Ford cares for its employees, and members of its supplier network
Life Employee Health Solutions (EHS), delivered by Careways and Life Occupational Health, provides Ford with a comprehensive Employee Wellness programme that supports the physical, emotional and financial wellbeing of all its staff.
“Buildings and machinery don’t make companies, people do,” says Sr Annelie Scholtz from Life EHS who, since 2009, has been running on-site HIV/AIDS counselling and testing services at the Silverton Assembly Plant. “It makes good business sense to look after your people, because when your people are healthy, your company is healthy!”
Ford currently employs around 4 400 people at the Silverton facility in Pretoria and the Struandale Engine Plant in Port Elizabeth. It’s a massive operation, requiring a great deal of investment by the automaker in its human capital – its most valuable assets – to run efficiently and effectively.
“All of Ford’s HIV/AIDS awareness, education, testing, and counselling services are available not only to direct employees, but also members of the company’s supplier network,” continues Scholtz. “The slogan for Ford’s internal HIV/AIDS awareness campaign is PASOP. It stands for: Prevent infection. Avoid infection. Stop risky behaviour. Overcome the fear. Protect yourself.”
“It’s normal to worry about testing for HIV and what your result will be,” she continues. “But testing is the only way to know for sure if you have the virus. And you must remember, testing is not only for those who have never tested before. Or for those who were HIV-negative the last time they tested but have since been potentially exposed to HIV through, for example, having unprotected sex with someone who maybe HIV-positive. Ongoing testing is also crucial for those who know their HIV-positive status and are on antiretroviral (ARV) treatment, because they need to monitor their viral loads.”
‘Viral load’ refers to the amount of virus in your body. It is measured by a blood test which also shows how well the ARV treatment is working at protecting your immune system from other potential illnesses.

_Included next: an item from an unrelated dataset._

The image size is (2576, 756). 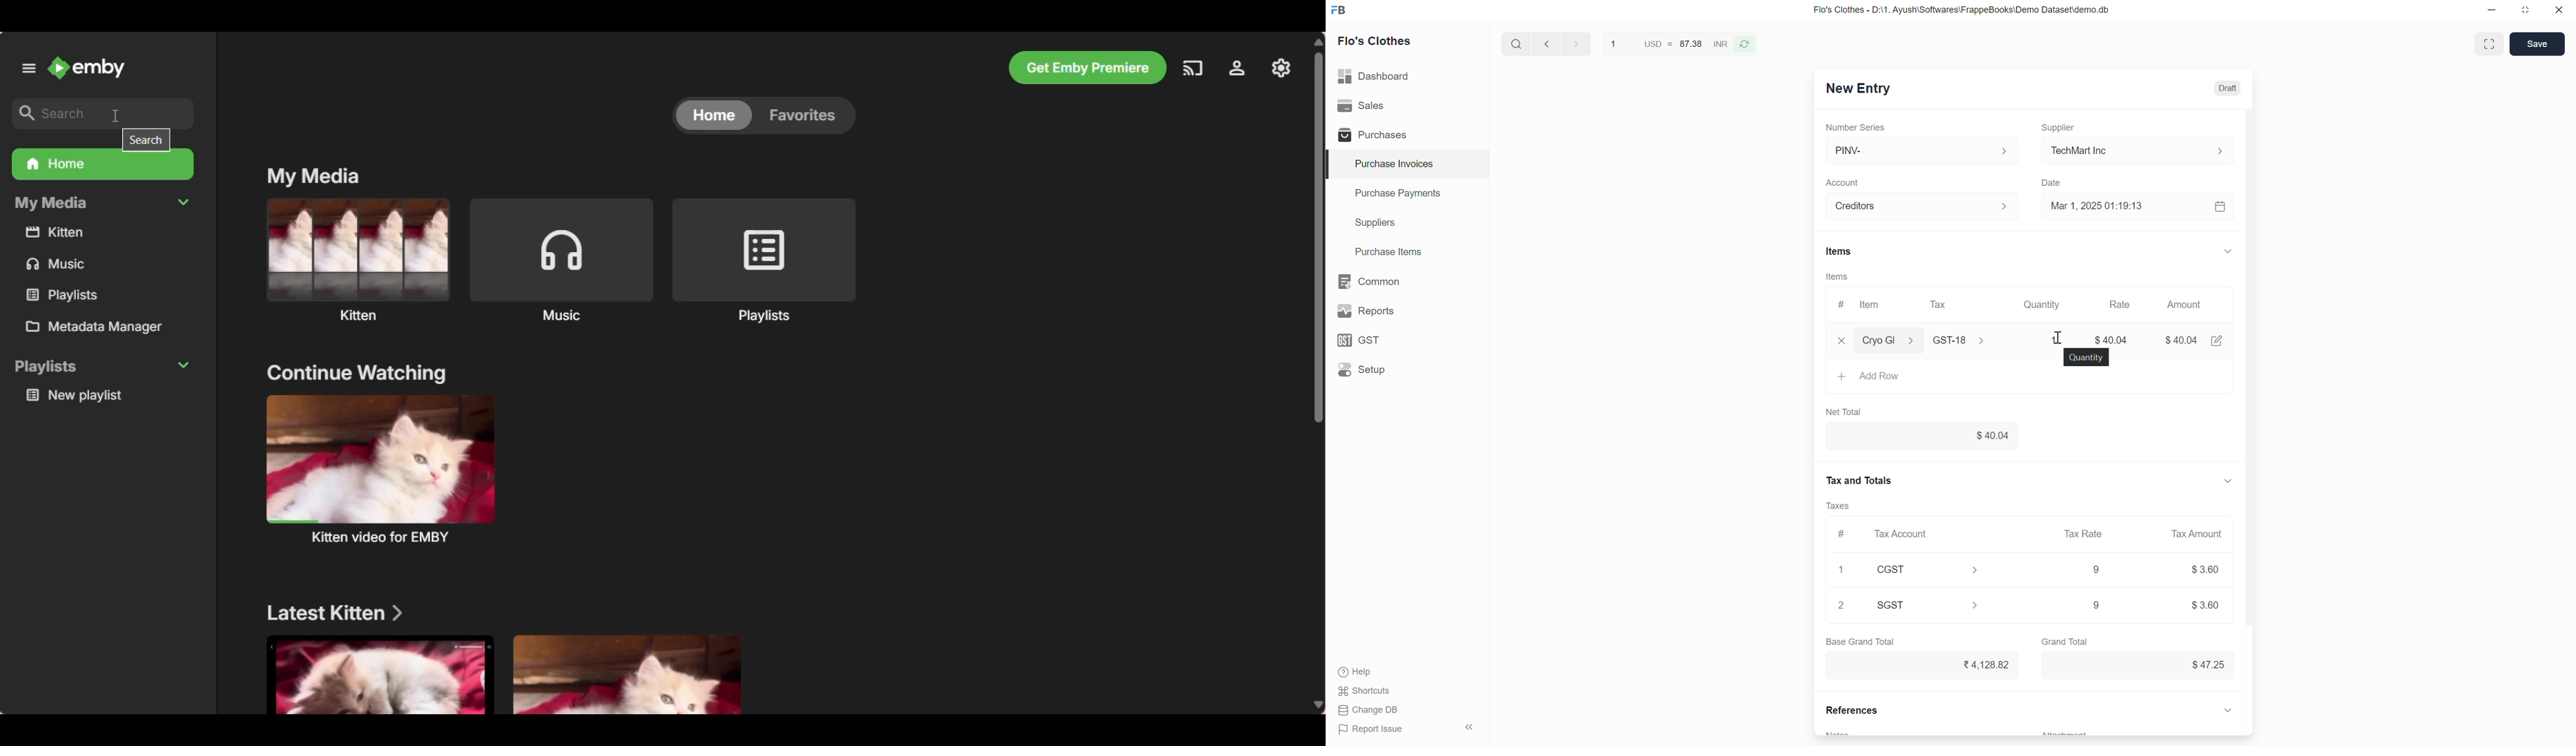 I want to click on Tax, so click(x=1941, y=304).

“We may not have a cure for HIV just yet,” Scholtz says. “But ARV treatment has come a long way over the years, and around 90 percent of people will now be able to achieve ‘undetectable’ or ‘suppressed’ viral loads by adhering to their ARV treatment over a period of six months. At this point, when your viral load is undetectable, then there is zero risk of you transmitting HIV.”
“Simply being on ARV treatment, however, doesn’t automatically mean that you’re undetectable,” she warns. “And it usually takes the body a while to adjust to new medication.” Undetectable also isn’t a constant state, as viral loads fluctuate. This is why it is crucial to continue taking your medication – even if you look and feel well – and why you need to be vigilant about ongoing viral load monitoring. For those on ARV treatment, it is recommended to visit a healthcare practitioner for a blood test every two to four months.
“While 90 percent of people in South Africa living with HIV are now aware of their status, we are still sadly a long way off from meeting all three of the UN’s 95-95-95 targets,” she continues.
The targets she is referring to are a set of global goals established by the United Nations Programme on HIV and AIDS. By 2020, the goal is that: 95 percent of people living with HIV will know their status; 95 percent of those who know their HIV-positive status will be accessing treatment, and 95 percent of people on treatment will have suppressed viral loads.
“Unfortunately, only 62 percent of people in South Africa living with HIV are accessing treatment, despite us having the largest antiretroviral treatment programme in the world, and only 54 percent of people on treatment are virally suppressed,” she concludes. “We may have won some battles, but we are still far from winning this war.”